4 Comentários para “Sobre Jim Jones, e como é difícil ouvir a inteligência”

  1. Sérgio, as palavras do Emir Nogueira foram proféticas, lembra? Decidida a greve, se não me engano na assembléia do Tuca, fomos para o reduto pós-fechamento de edição, de toda madrugada, o Bar do Alemão. Na minha mesa devíam estar nossos mais chegados, acho que você também. Este grevista acidental estava de costas para a porta de entrada. Súbito, sente um toque no ombro.
    Eram o Rodrigo e o Ruyzito Mesquita, com uma braçada de jornais. Coube justamente a mim pegar o pacote. Lá estavam vários exemplares do JT, com a manchete: Jornalistas de S. Paulo estão em greve. Foi mau!

  2. Anos mais tarde, o Sindicato já dominado pela seita, tinha um presidente totalmente focado na deposição do Collor e seu bando.
    Ele estava tão focado, mas tão focado na política partidária que ‘esqueceu’ do Estatuto e dar início ao processo de eleição, perdendo todos os prazos legais.
    O Sindicato andava tão abandonado pela classe que nem se ligou na safadeza. Não sei como resolveram o problema, mas se mantiveram no poder por muitos anos.

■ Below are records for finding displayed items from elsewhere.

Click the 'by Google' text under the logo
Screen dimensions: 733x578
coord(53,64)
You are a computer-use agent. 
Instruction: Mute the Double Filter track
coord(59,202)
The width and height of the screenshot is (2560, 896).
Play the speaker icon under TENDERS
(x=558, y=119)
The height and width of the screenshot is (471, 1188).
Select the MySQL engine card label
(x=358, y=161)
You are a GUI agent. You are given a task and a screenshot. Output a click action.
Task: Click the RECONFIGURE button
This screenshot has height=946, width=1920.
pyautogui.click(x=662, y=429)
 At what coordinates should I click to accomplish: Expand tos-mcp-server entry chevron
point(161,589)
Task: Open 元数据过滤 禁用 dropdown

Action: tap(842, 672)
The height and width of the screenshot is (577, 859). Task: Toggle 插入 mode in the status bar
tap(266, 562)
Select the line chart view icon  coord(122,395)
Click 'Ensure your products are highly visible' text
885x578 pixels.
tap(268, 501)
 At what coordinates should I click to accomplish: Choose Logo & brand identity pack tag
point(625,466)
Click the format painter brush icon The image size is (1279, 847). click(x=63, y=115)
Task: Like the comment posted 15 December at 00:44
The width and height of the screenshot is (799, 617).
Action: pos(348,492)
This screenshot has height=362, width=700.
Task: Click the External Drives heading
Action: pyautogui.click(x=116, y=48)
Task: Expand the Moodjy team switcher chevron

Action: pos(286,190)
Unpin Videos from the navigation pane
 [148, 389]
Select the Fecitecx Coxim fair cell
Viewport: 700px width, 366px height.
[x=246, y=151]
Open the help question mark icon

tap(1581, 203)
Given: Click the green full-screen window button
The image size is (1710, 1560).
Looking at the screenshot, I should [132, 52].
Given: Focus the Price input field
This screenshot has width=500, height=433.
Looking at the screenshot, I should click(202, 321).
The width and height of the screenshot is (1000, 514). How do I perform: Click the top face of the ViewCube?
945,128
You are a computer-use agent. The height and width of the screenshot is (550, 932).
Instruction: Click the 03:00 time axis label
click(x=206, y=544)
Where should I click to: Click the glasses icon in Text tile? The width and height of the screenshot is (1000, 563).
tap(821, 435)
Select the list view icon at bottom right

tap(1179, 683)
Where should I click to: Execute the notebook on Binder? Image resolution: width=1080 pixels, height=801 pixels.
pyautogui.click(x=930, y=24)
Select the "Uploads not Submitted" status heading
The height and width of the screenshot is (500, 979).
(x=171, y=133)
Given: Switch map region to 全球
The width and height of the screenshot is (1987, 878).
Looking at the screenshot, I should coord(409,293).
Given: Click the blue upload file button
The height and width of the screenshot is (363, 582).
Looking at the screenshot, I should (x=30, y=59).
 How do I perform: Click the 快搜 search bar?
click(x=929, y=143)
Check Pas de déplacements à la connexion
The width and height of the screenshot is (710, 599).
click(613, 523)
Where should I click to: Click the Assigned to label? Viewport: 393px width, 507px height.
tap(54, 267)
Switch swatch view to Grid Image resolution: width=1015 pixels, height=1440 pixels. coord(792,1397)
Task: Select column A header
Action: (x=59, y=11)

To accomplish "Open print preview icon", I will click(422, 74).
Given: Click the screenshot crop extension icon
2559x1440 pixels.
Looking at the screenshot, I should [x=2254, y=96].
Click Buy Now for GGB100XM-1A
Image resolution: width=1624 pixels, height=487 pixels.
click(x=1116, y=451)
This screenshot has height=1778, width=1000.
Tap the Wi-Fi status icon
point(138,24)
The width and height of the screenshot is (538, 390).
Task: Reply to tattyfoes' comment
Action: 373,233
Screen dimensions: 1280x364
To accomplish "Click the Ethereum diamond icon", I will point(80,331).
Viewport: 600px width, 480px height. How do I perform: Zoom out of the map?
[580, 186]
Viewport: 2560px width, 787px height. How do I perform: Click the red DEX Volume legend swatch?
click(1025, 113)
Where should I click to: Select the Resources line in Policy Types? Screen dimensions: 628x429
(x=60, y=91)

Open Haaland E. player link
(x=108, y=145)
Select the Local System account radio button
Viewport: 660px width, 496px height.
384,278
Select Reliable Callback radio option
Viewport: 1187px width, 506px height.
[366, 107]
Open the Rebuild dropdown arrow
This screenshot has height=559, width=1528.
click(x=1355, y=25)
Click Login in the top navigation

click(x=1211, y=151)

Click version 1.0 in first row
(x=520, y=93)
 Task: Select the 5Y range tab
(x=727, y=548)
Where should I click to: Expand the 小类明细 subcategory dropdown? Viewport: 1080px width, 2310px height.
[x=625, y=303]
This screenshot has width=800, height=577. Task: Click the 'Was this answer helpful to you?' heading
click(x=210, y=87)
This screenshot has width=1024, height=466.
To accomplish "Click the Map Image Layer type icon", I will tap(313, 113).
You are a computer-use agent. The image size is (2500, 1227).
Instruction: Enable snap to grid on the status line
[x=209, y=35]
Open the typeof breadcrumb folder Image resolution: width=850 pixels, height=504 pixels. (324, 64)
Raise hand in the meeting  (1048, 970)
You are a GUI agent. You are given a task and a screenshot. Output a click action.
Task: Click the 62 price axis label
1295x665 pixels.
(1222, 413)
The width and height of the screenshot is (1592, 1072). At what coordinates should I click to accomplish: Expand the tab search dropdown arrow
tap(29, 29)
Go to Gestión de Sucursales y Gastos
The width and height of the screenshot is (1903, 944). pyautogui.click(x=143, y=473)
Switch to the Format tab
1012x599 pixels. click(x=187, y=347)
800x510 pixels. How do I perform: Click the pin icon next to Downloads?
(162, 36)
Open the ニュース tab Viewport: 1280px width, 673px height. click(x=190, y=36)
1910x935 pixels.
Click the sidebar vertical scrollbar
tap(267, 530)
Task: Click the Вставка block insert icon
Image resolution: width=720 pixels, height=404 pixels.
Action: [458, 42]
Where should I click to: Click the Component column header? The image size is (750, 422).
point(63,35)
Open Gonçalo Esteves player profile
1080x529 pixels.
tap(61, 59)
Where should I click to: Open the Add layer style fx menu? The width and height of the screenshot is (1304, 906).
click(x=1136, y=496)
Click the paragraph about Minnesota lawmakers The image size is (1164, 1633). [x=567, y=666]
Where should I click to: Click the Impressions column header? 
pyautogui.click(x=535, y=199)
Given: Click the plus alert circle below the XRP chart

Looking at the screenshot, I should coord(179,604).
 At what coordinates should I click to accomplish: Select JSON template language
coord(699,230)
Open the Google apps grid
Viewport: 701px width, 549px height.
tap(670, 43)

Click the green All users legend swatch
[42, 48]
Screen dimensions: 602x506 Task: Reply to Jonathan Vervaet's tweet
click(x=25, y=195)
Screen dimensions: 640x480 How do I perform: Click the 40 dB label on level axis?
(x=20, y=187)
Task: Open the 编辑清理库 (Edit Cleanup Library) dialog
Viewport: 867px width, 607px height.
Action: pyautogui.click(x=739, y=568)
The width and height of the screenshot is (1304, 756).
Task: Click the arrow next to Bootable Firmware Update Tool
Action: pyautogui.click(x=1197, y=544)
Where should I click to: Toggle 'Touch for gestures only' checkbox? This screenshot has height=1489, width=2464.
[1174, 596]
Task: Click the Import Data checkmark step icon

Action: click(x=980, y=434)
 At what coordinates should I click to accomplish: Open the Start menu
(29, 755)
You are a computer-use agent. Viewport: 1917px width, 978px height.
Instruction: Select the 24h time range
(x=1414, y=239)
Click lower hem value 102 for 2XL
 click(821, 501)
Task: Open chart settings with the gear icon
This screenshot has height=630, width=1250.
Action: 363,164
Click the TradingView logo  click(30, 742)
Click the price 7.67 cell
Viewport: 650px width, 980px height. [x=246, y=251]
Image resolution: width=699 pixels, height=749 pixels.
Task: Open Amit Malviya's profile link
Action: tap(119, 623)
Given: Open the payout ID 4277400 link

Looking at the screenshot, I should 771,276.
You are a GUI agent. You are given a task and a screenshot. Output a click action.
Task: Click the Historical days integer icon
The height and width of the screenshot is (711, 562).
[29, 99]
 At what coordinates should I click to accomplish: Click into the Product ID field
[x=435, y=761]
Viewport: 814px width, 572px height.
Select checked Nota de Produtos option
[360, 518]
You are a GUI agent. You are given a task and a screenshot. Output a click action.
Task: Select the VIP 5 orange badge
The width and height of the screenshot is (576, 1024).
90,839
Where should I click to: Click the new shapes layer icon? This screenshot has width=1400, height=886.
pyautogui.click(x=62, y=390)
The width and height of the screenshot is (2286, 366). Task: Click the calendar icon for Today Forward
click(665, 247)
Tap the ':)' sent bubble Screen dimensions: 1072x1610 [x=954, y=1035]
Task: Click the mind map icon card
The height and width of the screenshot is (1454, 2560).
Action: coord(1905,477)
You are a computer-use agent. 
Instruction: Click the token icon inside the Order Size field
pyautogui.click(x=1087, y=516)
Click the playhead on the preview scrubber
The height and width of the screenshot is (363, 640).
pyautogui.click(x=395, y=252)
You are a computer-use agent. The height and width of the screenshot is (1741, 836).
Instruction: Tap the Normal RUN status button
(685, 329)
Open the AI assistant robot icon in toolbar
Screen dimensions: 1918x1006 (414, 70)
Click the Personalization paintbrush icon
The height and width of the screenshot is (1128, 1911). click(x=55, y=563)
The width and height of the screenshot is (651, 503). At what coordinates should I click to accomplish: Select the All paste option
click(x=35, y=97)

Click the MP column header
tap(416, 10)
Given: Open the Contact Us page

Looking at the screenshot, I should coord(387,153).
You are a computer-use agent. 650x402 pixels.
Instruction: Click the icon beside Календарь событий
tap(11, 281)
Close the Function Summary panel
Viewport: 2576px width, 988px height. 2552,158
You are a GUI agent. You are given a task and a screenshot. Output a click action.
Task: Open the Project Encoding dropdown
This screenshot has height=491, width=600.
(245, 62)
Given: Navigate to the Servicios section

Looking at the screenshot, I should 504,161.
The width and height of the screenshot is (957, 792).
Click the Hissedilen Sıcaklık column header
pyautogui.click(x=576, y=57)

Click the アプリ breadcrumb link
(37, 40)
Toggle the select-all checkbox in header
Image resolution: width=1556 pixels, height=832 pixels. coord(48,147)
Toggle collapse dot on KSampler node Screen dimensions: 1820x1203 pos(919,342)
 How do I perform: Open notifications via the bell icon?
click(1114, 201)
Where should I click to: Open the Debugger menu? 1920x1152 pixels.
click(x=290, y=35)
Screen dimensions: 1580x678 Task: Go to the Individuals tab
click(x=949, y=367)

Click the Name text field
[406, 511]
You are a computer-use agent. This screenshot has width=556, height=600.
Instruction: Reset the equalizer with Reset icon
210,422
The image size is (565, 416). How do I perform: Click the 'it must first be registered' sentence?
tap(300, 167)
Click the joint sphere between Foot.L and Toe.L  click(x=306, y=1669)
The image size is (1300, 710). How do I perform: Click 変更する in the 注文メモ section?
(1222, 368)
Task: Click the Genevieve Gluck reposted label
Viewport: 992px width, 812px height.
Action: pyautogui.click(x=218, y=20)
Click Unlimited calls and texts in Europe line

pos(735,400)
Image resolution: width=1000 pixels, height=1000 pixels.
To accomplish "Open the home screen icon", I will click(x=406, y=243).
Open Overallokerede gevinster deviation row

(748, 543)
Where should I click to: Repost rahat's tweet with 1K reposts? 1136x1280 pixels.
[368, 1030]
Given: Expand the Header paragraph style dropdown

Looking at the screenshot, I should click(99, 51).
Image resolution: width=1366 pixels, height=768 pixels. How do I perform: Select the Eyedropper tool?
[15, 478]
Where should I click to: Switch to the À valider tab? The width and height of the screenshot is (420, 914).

  3. SÉRGIO tem toda razào quando afirma; ‘A voz da lucidez não fala alto. E os ouvidos idiotas são bastante surdos’.

    O repórter Fausto Macedo, do Estado de S.Paulo, publicou em seu blog que a mulher do ex-tesoureiro do PT João Vaccari Neto, Giselda de Lima, possui renda mensal de R$ 300 mil. Sua renda é de R$ 3 mil por mês.

    Uma informação como essa é fundamental para formar a opinião dos leitores sobre a inocência ou culpabilidade da pessoa que é objeto da notícia.

    Os jornalistas, nào a imprensa PIG, sào importantes para a formaçao de opiniào, o controle da mídia nào afetaria o trabalho de bons e verdadeiros jornalistas. Jim Jones é morto.

    FHC, o único grande estadista brasileiro vivo, um dos intelectuais mais lúcidos que já houve, diz que ainda não vê motivo suficiente para pedir o impeachment de Dilma Rousseff.

    FHC está tentando nos avisar, como é difícil ouvir a inteligência.